CPS Collar Strategy
CPS (Cooper-Standard Holdings Inc.), in the Consumer Cyclical sector, (Auto - Parts industry), listed on NYSE.
Cooper-Standard Holdings Inc., through its subsidiary, Cooper-Standard Automotive Inc., designs, manufactures, and sells sealing, fuel and brake delivery, and fluid transfer systems. The company's sealing systems include obstacle detection sensor systems, dynamic seals, variable extrusion systems, static seals, specialty sealing products, encapsulated glasses, stainless steel trims, FlushSeal systems, and textured surfaces with cloth appearance. Its fuel and brake delivery systems comprise chassis and tank fuel lines and bundles, direct injection and port fuel rails, metallic brake lines and bundles, tube coatings, quick connects, low oligomer multi-layer convoluted tubes, and brake jounce lines.
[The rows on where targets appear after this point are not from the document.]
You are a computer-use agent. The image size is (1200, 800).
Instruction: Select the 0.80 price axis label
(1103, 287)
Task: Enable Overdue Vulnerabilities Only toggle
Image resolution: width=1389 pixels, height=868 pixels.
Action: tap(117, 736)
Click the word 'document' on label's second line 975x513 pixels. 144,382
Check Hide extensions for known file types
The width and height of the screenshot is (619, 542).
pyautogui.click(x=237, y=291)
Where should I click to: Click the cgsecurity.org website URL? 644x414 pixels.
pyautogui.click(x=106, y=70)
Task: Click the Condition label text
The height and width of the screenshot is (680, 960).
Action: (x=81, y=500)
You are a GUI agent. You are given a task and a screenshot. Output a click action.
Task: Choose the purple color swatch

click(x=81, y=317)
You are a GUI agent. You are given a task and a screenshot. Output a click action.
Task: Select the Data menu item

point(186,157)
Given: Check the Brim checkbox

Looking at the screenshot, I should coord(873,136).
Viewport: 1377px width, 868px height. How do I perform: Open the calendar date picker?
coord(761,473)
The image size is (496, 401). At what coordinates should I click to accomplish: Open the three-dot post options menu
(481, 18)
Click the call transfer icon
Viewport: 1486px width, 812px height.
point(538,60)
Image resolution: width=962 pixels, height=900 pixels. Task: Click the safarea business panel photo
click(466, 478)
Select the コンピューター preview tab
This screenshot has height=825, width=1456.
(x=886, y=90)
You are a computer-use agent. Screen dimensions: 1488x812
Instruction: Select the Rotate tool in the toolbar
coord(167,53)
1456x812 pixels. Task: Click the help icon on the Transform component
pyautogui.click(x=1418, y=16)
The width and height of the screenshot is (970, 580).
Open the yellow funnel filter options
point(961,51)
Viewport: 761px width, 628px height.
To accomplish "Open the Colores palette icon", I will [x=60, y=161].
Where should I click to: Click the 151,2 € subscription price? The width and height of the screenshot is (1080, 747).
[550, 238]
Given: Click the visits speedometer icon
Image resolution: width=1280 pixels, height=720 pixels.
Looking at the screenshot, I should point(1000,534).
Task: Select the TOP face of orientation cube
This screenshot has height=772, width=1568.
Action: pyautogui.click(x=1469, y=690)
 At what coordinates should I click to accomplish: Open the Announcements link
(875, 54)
The company's fluid transfer systems consist of heater/coolant hoses, turbo charger hoses, quick connects, charged air cooler ducts/assemblies, DPF and SCR emission lines, secondary air hoses, degas tanks, brake and clutch hoses, air intake and charge systems, transmission oil cooling hoses, and multilayer tubing for glycol thermal management. Its products are primarily used in passenger vehicles and light trucks that are manufactured by automotive original equipment manufacturers and replacement markets. The company operates in the United States, Mexico, China, Poland, Canada, Germany, France, and internationally.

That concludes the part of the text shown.